## AIM OF THE TASK
Pull every line with "agent" from the data below and copy it.
⟨
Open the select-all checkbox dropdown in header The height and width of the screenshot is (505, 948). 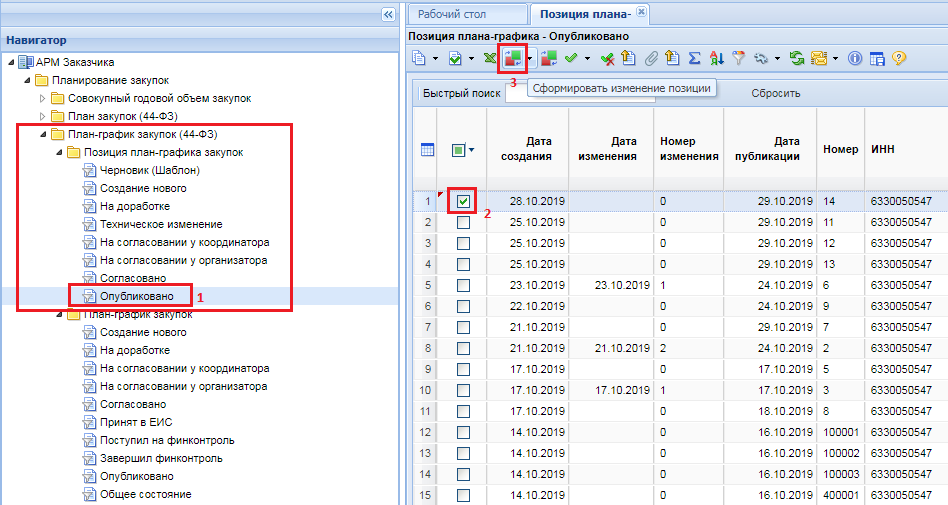pos(471,150)
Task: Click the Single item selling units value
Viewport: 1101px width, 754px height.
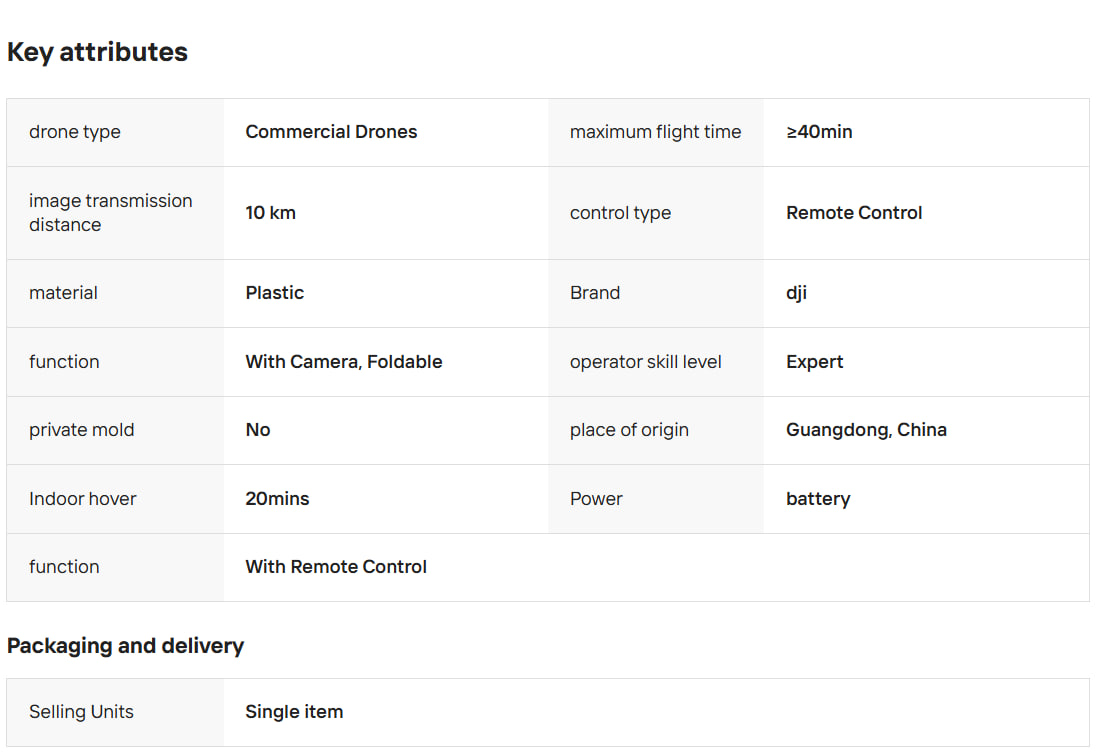Action: point(294,712)
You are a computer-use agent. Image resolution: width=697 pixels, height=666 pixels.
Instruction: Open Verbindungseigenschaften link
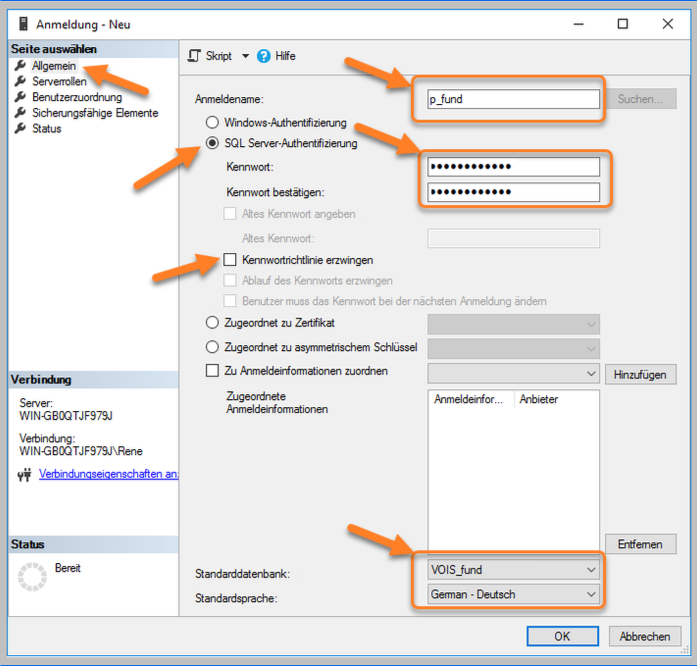(108, 474)
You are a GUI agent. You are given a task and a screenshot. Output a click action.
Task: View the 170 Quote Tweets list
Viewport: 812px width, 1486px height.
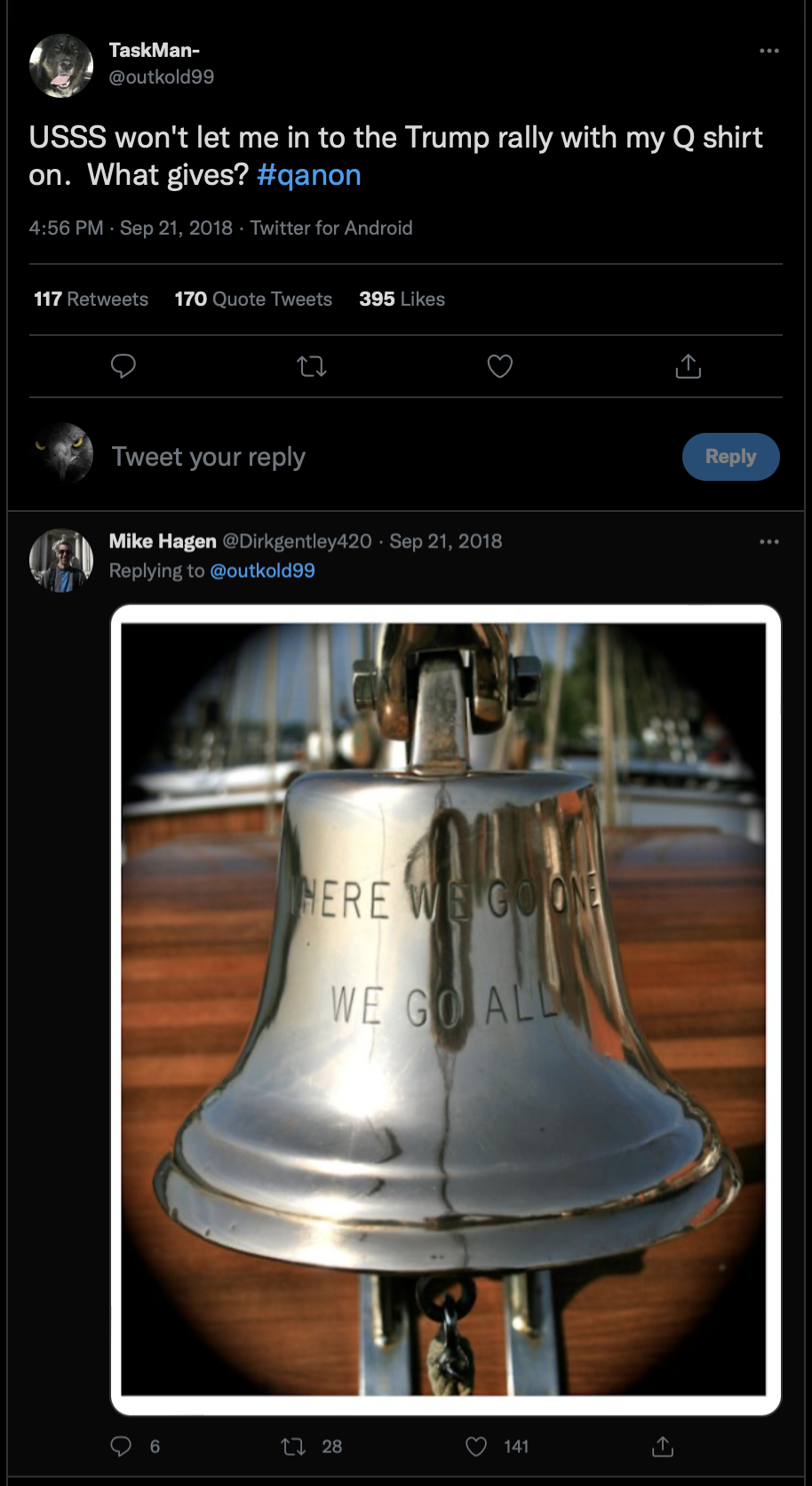coord(253,299)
⟩
## ANSWER BOX
You are a computer-use agent. Image resolution: width=697 pixels, height=666 pixels.
You are a GUI agent. You are given a task and a screenshot. Output a click action.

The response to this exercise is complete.